PROXY_MIN_PUBLIC_INTEGRITY No (default sha256) Minimum integrity algorithm a public version's digest must meet to be served: sha256, sha512, or blake2b. A public version whose strongest digest is weaker (e.g. a legacy SHA-1 shasum only) is refused with a 403. Hard-floored at SHA-256sha1/md5/an unknown name is rejected at startup. The trusted private upstream is exempt.
PROXY_CONFIG No The configuration document as an inline JSON blob, for an env-only deployment with no mounted file.

Configuration is validated in full at startup, and the process refuses to start on any problem: an unknown rule type, a bad URL, an unresolved policy reference. A misconfiguration is a loud, immediate failure, never a quietly mis-enforced policy.

The configuration document

Supplied either as a JSON file (the reviewable source of truth) or inline via PROXY_CONFIG. It carries the rule policy (see Rule policy) and, for multi-mount deployments, the mount map. Single-mount deployments desugar from the environment variables above and need no document. Schema and examples: Configuration & Authentication.

Secrets

Secrets never live in the configuration document. Client and registry tokens are always environment variables, and cloud-managed registries (CodeArtifact / Artifact Registry) derive short-lived tokens from ambient cloud credentials, keeping long-lived secrets out of config entirely. Écluse always holds a mirror-target write credential; how reads are credentialled is the mount's credential strategy: the default passthrough forwards the client's own token to the private upstream (and strips it before the public one), while service / delegated-cache read with Écluse's own credential. See Outbound Registry Credentials.

Connecting your clients

Point your package manager at the proxy as its registry. With PROXY_AUTH_TOKEN set, supply it the standard npm way:

# .npmrc
registry=https://ecluse.example.internal/
//ecluse.example.internal/:_authToken=${ECLUSE_TOKEN}

Edge authentication to the proxy has three modes (and feeds the mount's credential strategy, which decides how the upstreams are then credentialled):

  1. Open: PROXY_AUTH_TOKEN unset; access control is delegated entirely to the network layer (VPC, service mesh). Appropriate only on a closed network.
  2. Static token: PROXY_AUTH_TOKEN set; clients send it as Authorization: Bearer <token> or .npmrc _authToken.
  3. Trusted edge identity: a fronting gateway / IAP / mesh asserts a verified identity Écluse trusts, sound only where Écluse is reachable solely through that edge. Validating cloud IAM at the npm edge directly stays a gateway concern (the npm client can't speak it; let the managed mirror target enforce write IAM).
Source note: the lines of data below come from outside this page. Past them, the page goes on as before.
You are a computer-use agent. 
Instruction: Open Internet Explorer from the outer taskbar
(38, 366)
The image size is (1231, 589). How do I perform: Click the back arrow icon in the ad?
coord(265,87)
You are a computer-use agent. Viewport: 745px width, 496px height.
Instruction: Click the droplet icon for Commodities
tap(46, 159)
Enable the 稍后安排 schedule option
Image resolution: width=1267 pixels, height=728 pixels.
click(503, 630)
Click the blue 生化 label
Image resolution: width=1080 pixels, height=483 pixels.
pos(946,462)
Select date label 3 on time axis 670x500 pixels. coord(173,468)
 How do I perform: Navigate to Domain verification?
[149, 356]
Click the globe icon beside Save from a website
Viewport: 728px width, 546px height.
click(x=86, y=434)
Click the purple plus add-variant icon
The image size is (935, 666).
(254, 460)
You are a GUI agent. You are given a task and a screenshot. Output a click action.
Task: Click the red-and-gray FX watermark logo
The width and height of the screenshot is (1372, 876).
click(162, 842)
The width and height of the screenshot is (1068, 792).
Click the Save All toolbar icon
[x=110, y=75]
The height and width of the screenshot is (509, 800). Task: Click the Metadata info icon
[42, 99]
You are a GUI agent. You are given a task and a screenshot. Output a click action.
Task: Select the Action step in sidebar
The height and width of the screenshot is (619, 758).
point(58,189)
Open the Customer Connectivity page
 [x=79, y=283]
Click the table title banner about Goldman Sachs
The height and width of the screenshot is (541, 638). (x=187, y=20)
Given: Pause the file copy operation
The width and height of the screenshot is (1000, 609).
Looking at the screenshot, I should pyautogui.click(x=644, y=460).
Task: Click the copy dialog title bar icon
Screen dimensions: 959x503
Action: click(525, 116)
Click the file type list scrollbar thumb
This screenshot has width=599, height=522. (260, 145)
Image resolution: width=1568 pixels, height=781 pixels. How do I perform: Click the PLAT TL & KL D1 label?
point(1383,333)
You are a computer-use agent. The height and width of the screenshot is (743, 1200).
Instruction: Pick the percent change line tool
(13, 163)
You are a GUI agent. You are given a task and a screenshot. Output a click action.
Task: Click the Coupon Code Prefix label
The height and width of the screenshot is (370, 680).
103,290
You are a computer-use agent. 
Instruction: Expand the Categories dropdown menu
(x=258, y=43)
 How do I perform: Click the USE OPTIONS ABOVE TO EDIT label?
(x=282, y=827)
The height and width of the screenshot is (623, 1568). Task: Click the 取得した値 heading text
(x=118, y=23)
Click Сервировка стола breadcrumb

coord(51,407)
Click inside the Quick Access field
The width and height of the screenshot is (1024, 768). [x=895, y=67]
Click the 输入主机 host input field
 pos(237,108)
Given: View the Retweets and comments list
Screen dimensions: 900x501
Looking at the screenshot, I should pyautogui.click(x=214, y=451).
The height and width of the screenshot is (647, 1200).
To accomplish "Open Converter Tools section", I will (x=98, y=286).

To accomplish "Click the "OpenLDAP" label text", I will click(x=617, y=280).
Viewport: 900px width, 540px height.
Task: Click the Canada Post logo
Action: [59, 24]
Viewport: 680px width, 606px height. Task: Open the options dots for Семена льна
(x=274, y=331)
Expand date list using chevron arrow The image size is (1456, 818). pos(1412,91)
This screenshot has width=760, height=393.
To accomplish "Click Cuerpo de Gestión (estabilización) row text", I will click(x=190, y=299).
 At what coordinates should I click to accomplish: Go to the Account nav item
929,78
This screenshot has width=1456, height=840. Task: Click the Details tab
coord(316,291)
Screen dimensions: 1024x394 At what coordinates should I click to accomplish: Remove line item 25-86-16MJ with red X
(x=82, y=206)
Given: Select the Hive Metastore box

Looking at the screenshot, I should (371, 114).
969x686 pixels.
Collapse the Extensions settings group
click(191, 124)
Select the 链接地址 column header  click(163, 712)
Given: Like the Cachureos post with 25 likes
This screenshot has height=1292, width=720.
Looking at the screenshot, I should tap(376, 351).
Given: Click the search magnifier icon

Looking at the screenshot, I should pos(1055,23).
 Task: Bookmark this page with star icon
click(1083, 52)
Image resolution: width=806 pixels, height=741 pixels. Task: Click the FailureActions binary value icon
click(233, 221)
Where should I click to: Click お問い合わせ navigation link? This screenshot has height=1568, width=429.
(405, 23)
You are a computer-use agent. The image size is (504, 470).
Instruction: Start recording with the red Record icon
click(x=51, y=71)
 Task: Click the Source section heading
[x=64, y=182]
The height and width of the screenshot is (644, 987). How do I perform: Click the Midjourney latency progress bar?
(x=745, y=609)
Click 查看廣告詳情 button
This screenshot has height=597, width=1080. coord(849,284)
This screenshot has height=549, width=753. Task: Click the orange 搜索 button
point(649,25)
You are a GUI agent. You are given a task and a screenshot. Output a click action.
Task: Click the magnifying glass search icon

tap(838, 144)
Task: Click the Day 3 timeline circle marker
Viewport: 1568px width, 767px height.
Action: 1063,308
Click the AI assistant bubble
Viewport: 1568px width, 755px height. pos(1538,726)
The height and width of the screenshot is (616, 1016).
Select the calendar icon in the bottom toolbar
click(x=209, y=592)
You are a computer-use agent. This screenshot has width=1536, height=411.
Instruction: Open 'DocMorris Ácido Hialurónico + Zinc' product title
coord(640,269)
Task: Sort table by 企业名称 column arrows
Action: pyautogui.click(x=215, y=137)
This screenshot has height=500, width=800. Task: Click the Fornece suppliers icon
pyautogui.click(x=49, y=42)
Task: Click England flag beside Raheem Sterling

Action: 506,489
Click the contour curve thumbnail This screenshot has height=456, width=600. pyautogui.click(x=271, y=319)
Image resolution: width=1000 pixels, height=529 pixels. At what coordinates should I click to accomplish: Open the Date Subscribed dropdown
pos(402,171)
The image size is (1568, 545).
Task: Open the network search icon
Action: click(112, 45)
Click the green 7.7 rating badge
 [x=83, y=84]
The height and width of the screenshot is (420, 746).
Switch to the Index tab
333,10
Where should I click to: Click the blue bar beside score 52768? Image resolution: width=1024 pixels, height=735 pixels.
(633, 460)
Securing network egress (required)

Écluse makes outbound requests to the registries you point it at (that's its job), and some of the URLs it follows (a version's dist.tarball) are taken from upstream responses. As with any service that fetches on a client's behalf, the sensible posture is least-privilege egress, in two layers. Écluse provides the first in the application itself, with an origin-aware trust model:

Crucially, SSRF access to the instance-metadata endpoint is prevented at the service-behaviour level, not by blocking metadata at the network. Écluse only follows internal-resolving locations on the trusted private origin, never on a client- or upstream-influenced one, so an attacker can't steer it at 169.254.169.254. Écluse itself needs the metadata endpoint to mint its instance-role credentials (AWS.newEnv AWS.discover, over amazonka's own HTTP client, independent of the guarded data-plane path), so do not deny the proxy egress to metadata or to internal ranges: that would break its own credentials.

You provide the second layer at the platform: the standard defence-in-depth for an outbound-fetching service, protecting your data targets (registries, mirror) and catching anything the application layer doesn't:

The dist.tarball host policy. A version's dist.tarball is upstream-chosen data, so by default Écluse fetches a tarball only from the same allowlisted upstream that served the packument: a dist.tarball pointing at a different host is refused even if that host is otherwise on the allowlist. If your registry legitimately serves artifacts from a separate CDN/files host (the PyPI-files-host shape), set PROXY_RESPECT_UPSTREAM_TARBALL_HOST=true to relax this to any allowlisted host; it never escapes the allowlist or the internal-range block, but it does widen the fetch surface, so opt in deliberately and pair it with the platform egress controls above.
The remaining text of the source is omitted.